ショートショートバトルVol.4〜「シーソーラヴ」東軍(我孫子武丸、延野正行、尼野ゆたか)
(お題:肉)(ムード:ドキドキ)
第1章(我孫子武丸)
陽菜(はるな)がブランコを揺らすとキイキイと驚くほど耳障りな音が静かな公園に響いた。長らくここで遊ぶ子供はいないのかもしれない。
彼は午後5時ごろ、毎日ここを通って自宅に帰る。それが分かっていたので陽菜は早めにこの公園へ来ていわば待ち伏せをしていたわけなのだが、ひとけの少ない住宅街の公園というのは、いい大人には意外と居心地が悪いものだと彼女は思ったーー高校二年生が大人かどうかは微妙なところだろうけど。
そして寒い。
マフラーをぐるぐる巻きにし、毛糸の手袋もしているけれど、二月の公園でじっとしているのは十分でも拷問だ。最初は屋根付きの東屋のベンチに座っていたのだが、我慢できずにうろつき回り、少しは体を動かしたほうがいいだろうかとブランコに腰掛けてみたのだった。
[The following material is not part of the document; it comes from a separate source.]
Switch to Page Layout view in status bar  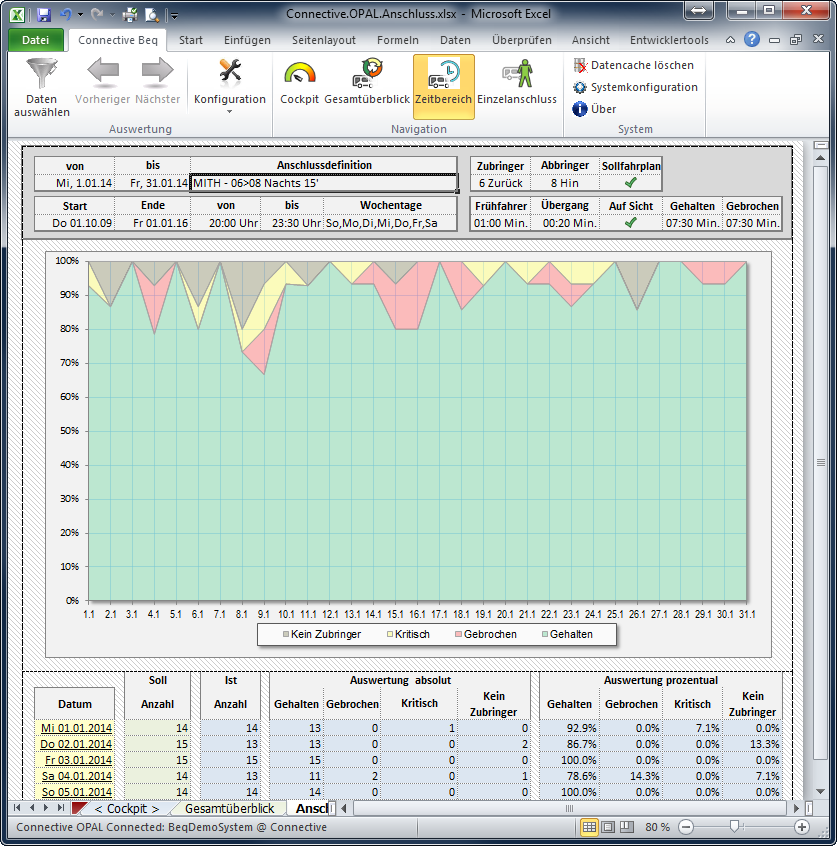pos(608,827)
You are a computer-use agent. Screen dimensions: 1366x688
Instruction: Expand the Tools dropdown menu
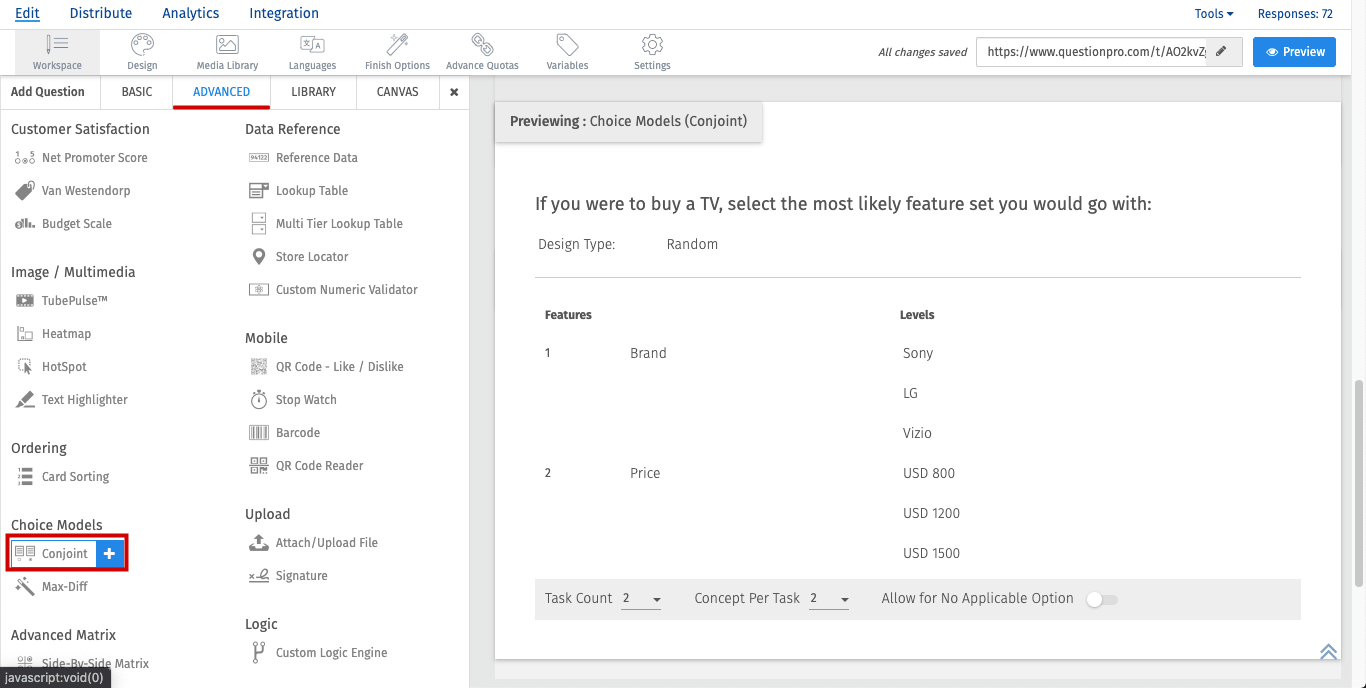1214,14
カバンにしまったスマホを、何度も取り出しては時間を確認する。まだ4:55。56分になった。もう来てもいいはずなのだが、遅い場合は五時半近くなることもある。最悪後まだ30分こうしていなければならないということだ。
急にすべてがバカバカしくなってきた。こんな場所で、こんなやり方で彼を待っていること。もっと他にやりようがあったはずだし、そもそも何の意味もないのではないか。人目を避けてこんな方法を取ったつもりが、周りの家から見られているのではないか、変な女が公園にいますと通報されているのではないか、そんな心配までしてしまう。
彼と出くわしてしまわないうちに、帰ろうかとさえ思ったが、カバンの中に入れたもののことを思い出し、自分で反論した。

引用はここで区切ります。